In-depth

Squid: Make Your Airport Safer!

The tracking of ground vehicles at an airport has become an essential part of safe operations

Except during the unprecedented and temporary Covid19 situation, one of the most important goals of all air traffic control service providers is to increase airspace capacity to accommodate increasingly dense air traffic. There is a need to increase the capacity of individual airports and to take into account the growing number and operations of land mobile vehicles. Today, modern technologies for monitoring and controlling ground traffic are rapidly being introduced at large airports. One of the most serious safety risks at airports is the possible collision of ground mobile vehicles with taxiing, taking off or landing aircraft. Thanks to surveillance systems such as SQUID by the Czech company ERA, collisions can be effectively prevented.

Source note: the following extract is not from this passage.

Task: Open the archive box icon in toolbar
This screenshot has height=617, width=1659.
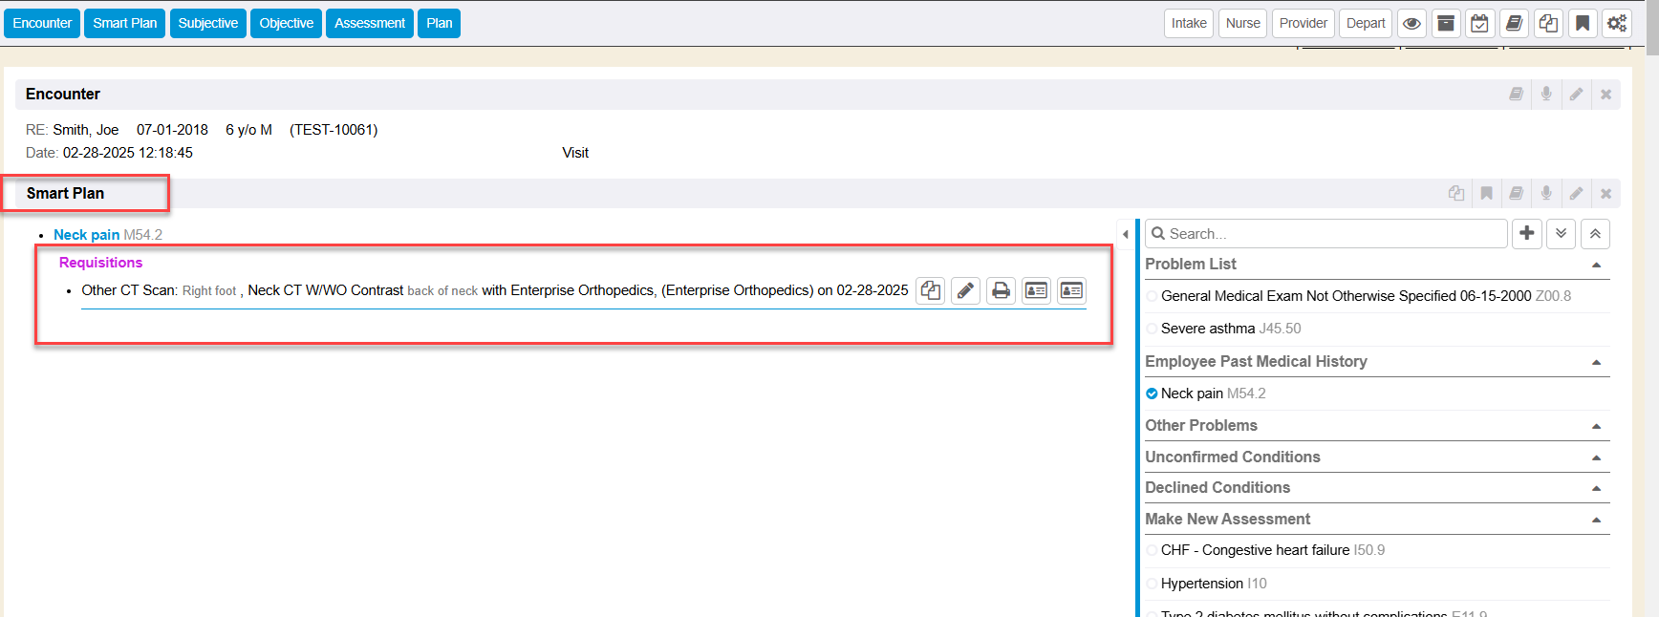Action: click(1446, 24)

In the past, even at large international airports it was quite common that the eyes of crews and drivers were the basic means of ensuring the safety of aircraft and ground mobile vehicles at airfields. Adherence to safe distances was based only on visual contact or visual observation by the aerodrome control tower. With reduced visibility, the movements of aircraft and vehicles were coordinated mainly by their own position reports.

During the early 1990s, the term Advanced Surface Movement Guidance and Control System (A-SMGCS) began to be used in civil aviation, where air traffic controllers could use the synthesis of information from several technologies simultaneously to create an accurate picture of the airport’s situation. Among the most important and now also very widespread technologies is multilateration, which is derived from Czech developed military passive surveillance systems and ADS-B systems (automatic dependent surveillance - broadcast). Most importantly for airport traffic management within the A-SMGCS concept is that multilateration and ADS-B make it possible to achieve significantly greater accuracy, reliability and durability than with secondary radars all at lower acquisition and operating costs.

SQUID beacons

Today, ERA’s SQB (Squitter Beacon) system, also known as SQUID, is one of the most widely used means for tracking and identifying mobile devices at airfields. Work on the SQB project began 15 years ago, at a time when many aspects related to ground monitoring at airports had not yet been firmly standardized. The main goal was to develop a simple, reliable and easy-to-operate device that would allow the A-SMGCS to display vehicles just like any aircraft. In other words, to develop a kind of vehicle transponder.

This has finally happened successfully and today SQUID is widespread at many major airports around the world. It is a compact beacon that in standard mode S transmits at a frequency of 1090 MHz a squitter, i.e. a standardized message containing the identification address and position information, vehicle identification, vehicle category and type code. The SQB obtains position information from its own GPS receiver, which, including its antenna, is integrated into one unit with the other components of the device. The beacon is protected by a cover and is designed to be able to operate in extreme climatic conditions at temperatures from -40 °C to + 70 °C and up to 100% relative humidity.

Around 2003, the first generation of SQUID was tested in cooperation with Prague Airport, which was then put into normal operation in 2004. A year later an improved version was available, in which the manufacturer achieved a further reduction; now one beacon weighs only 1.2 kg and is only 16cm high. It is attached to the vehicle using screws or a magnetic holder. Its big advantage is very low power consumption, which is less than 3 W, and it only minimally burdens the on-board electrical network and batteries of the vehicles on which it is located. It is possible to supply it by direct current with a voltage from 9 to 32 V.

However, the largest changes concern significantly wider user setting options. “While for the first SQUIDs the identification address was hard programmed and its change was possible only at the manufacturer, for the current beacons the address can be set by the user. They can also set other specific performance of the beacon, such as in which parts of the airport it should broadcast and in which not,” says the father of the SQUID, ERA developer Jaroslav Urban. It is possible to program, for example, an airport perimeter, areas not falling between movement areas, hangars and other places where it is not necessary to identify vehicles.

SQUID’s compact beacon is fitted to vehicles and transmits a squitter

A key feature of SQB is its seamless compatibility with all current multilateration or ADS-B technologies, including systems from other manufacturers. SQUID can thus be easily included as one of the elements of existing A-SMGCS airport systems. This is one of the key requirements for users of the beacons. The first was Prague Airport (they use 232 today), however in 2005 ERA was successful at Schiphol Airport in Amsterdam, the Netherlands, which is one of the European pioneers in the implementation of A-SMGCS. To date, 480 SQB beacons have been delivered there, making it the largest user of the system.

Other important users include Oslo (410 units), Berlin (402), Copenhagen (305 units), and outside Europe, Montreal (359), Kuala Lumpur, Malaysia (200 units) and Johannesburg (177 units). Hundreds more are in use at airports in places such as Turkey, Indonesia, New Zealand, Singapore. A total of 40 countries use the system. ERA’s most recent success was in Spring 2020, when it won a contract to supply 135 SQUIDs for Stuttgart Airport in Germany. The total number of SQUIDs produced and sold worldwide is almost 8,000.